─── Source document
As the cleanup effort continues, Hezbollah chief Hassan Nasrallah has strongly denied that his movement had secretly stored arms and ammunition at Beirut's port.
His comments came as rumours abounded that the militant group he heads had stashed weapons at warehouses near the seafront.
Calling the explosion a "major tragedy" in a TV address, Nasrallah said his group had nothing in the port: “Not an arms depot, nor a missile depot nor missiles nor rifles nor bombs nor bullets nor nitrate”.
Hezbollah is the only group that kept arms after the country’s civil war which raged between 1975 and 1990 – the group holds considerable power in the government and parliament.
During his speech, Nasrallah gave warm praise for aid sent by the international community but singled out a visit by the French President Emmanuel Macron as being the ‘most significant’.
Meanwhile, on the streets, a growing mood of anger continues over Tuesday’s explosion which killed at least 159 people and injured 5,000 others.
The powerful blast-wave devastated vast swathes of the capital, leaving some 300,000 people without a roof over their heads. To make matters worse, UN aid agencies say that a humanitarian crisis could erupt given Lebanon imports over 80 percent of its food.
Activists have called for a mass demonstration Saturday against those they hold responsible for the blast. Marchers will also commemorate the victims during a vigil from the port to Martyr’s Square.
In a separate development, authorities in Beirut have arrested port and customs officials in connection with their investigation into the blast. At the same time, Lebanese President Michel Aoun has brushed aside calls for an international investigation into the tragedy.
Many countries in the region expressed solidarity with Lebanon which has been dealt a further blow as it grapples with the COVID-19 pandemic and a severe economic crisis.
──────
In the Beirut blast report, copy down the stretch from "His comments came" through "the ‘most significant’." word for word. The listing that follows was drawn from a separate source.
─── Recorded information
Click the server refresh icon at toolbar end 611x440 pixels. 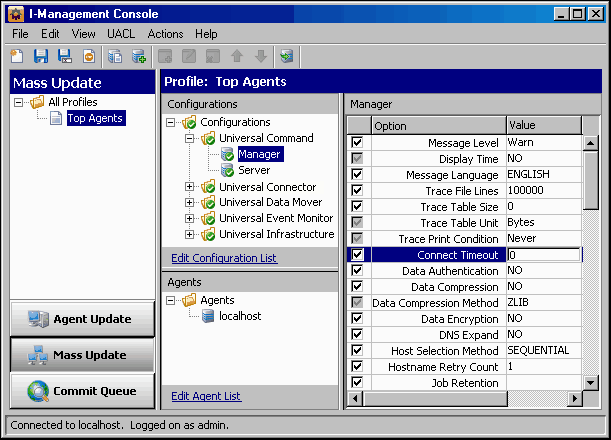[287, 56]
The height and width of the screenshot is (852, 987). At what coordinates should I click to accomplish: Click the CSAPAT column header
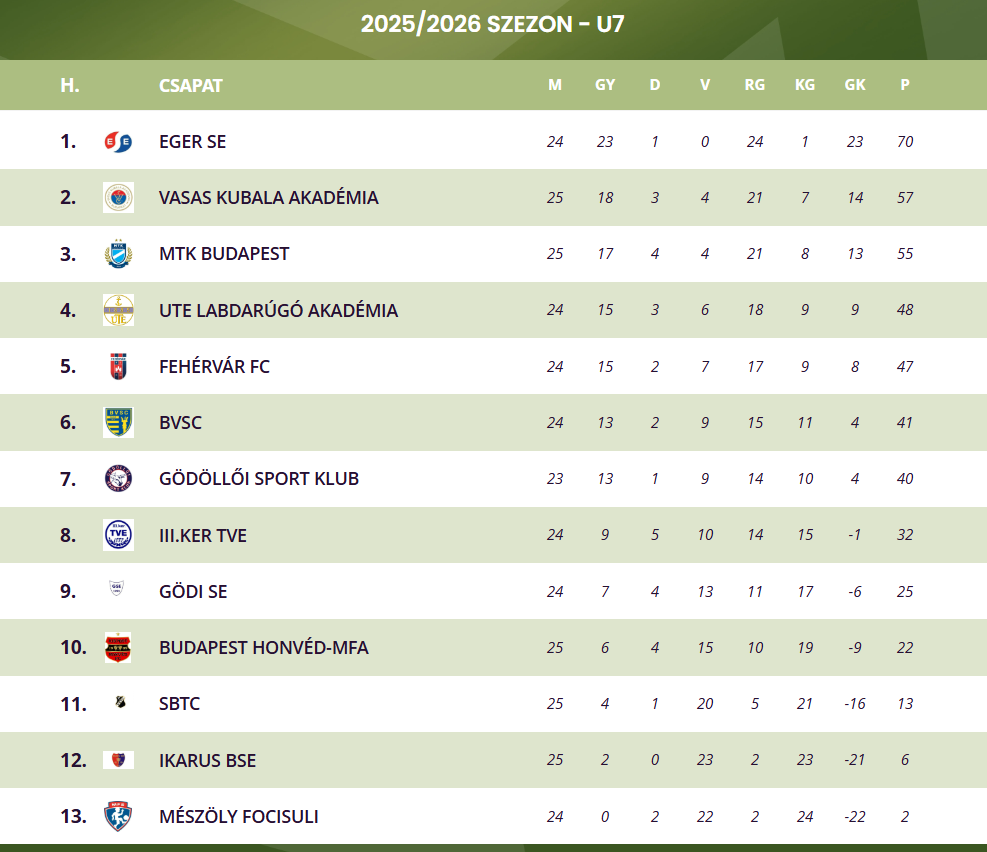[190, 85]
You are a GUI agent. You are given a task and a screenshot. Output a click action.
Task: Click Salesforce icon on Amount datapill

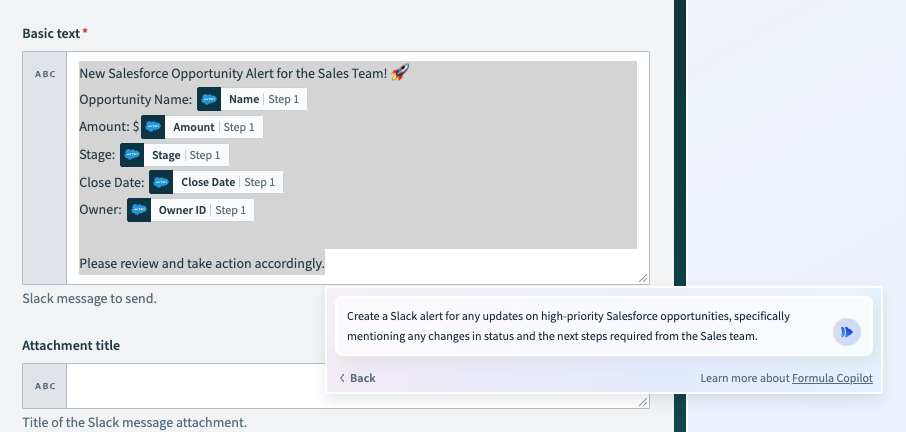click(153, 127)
──────
_The completed task:_
His comments came as rumours abounded that the militant group he heads had stashed weapons at warehouses near the seafront.
Calling the explosion a "major tragedy" in a TV address, Nasrallah said his group had nothing in the port: “Not an arms depot, nor a missile depot nor missiles nor rifles nor bombs nor bullets nor nitrate”.
Hezbollah is the only group that kept arms after the country’s civil war which raged between 1975 and 1990 – the group holds considerable power in the government and parliament.
During his speech, Nasrallah gave warm praise for aid sent by the international community but singled out a visit by the French President Emmanuel Macron as being the ‘most significant’.